Le centralisme, la verticalité ne peut plus avoir lieu d’être. Place à une gestion concertée. D’autres pays l’ont vite compris (Russie, Italie, Algérie, Brésil, Espagne …) en confiant, dès le départ ou dans un second temps, les rênes de la gestion de leur futsal à des techniciens historiquement spécialistes du futsal, au sein d’organes spécifiques (organes affiliés ou indépendants au sein des fédérations de foot, ligues/associations indépendantes extérieures sous tutelle ou en association avec la FFF …). C’est à notre sens la seule solution. Meilleure gestion, meilleure promotion, meilleure développement. Les exemples à l’étranger en atteste. Une association de clubs de foot en salle français? Une Ligue de Futsal? Nous verrons… Un sujet à lui seul.

Pour l’instant, le risque de ce centralisme, des décisions toutes prises à Paris, du manque de transparence, c’est celui d’entrainer un sentiment de dépossession ressenti par de nombreux clubs, parfois plus vieux que le futsal FFF. Pourquoi chercher et parler de professionnalisation à tout prix, alors que les règlements du futsal (issu du foot à 11) ne sont mêmes pas acceptés et semblent être subis par les clubs, selon eux? Il y a bien plus important que de faire du foot en salle un produit.

Ce centralisme des décisions?: à notre sens un jeu à double-tranchant. Si le centralisme et la verticalité continuent et persistent, dans un contexte de défiance de la hiérarchie, il risque d’y avoir un « effet boomerang » aussi soudain qu’imprévu pour les décideurs.

Si cette lassitude des clubs n’est pas stoppée avec un peu plus de concertation et de démocratie, en associant tous les acteurs à penser le « futsal de demain » avec les instances, la conséquence pourra être à l’inverse des effets escomptés: celle de voir filer un grand nombre de clubs vers l’autre fédération (l’AFF), ou au pire, que les clubs finissent par se saborder pour mieux disparaître.
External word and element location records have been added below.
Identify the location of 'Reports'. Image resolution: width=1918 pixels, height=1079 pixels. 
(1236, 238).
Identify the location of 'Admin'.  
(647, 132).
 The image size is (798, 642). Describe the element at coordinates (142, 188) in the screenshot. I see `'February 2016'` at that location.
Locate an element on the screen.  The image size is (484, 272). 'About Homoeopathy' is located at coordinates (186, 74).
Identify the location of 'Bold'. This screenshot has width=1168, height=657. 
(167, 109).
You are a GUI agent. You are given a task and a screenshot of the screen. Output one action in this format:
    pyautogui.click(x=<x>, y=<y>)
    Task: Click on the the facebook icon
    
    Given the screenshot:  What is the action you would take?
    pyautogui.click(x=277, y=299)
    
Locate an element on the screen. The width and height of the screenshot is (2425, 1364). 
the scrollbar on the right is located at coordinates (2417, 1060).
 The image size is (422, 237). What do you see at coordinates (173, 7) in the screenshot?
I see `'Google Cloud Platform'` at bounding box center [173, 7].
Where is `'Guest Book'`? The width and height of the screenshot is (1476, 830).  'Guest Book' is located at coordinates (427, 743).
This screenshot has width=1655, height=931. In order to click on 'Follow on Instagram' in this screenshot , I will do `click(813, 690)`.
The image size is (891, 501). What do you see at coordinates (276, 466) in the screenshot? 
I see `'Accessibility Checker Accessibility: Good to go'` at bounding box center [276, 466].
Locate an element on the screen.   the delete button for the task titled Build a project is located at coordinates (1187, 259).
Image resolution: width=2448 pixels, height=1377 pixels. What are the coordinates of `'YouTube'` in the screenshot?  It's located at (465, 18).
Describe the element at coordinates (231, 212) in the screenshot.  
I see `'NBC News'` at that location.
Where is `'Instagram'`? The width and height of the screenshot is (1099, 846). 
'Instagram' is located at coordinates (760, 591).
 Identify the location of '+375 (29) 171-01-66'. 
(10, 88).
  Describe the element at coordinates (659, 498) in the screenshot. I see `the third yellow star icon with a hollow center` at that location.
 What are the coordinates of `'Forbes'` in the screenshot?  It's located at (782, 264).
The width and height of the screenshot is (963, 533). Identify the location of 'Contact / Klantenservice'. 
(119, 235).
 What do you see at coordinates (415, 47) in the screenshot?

La période de pandémie actuelle devrait porter à plus de réflexion et de dialogue, et ne plus considéré les clubs de foot en salle affilié à la FFF de manière paternaliste. Ne plus calquer les règles du foot à 11 au futsal. Les instances, qui s’impatientent peut-être de voir les clubs pro à 11 se jeter à corps perdu sur la discipline (une simple activité de complément pour leurs jeunes), devraient au contraire miser à fond sur ces (petits) clubs spécifiques qui jouent (pour l’instant) toujours la carte de la fidélité et de la confiance envers l’instance gérant le football tricolore. Des clubs passionnés qui continuent à miser sur le futsal version FIFA. Ces mêmes clubs qui ont depuis bien longtemps accepté ce foot en salle pensé pour eux, sans eux, depuis Paris ou depuis le siège de leur ligue… Jusqu’à quand ?

La gestion du futsal FFF, c’est pas du gâteau. Le « développement harmonieux et une gestion concertée du futsal », tel doit être le seul crédo.

Sacré centralisme. Sacrée verticalité.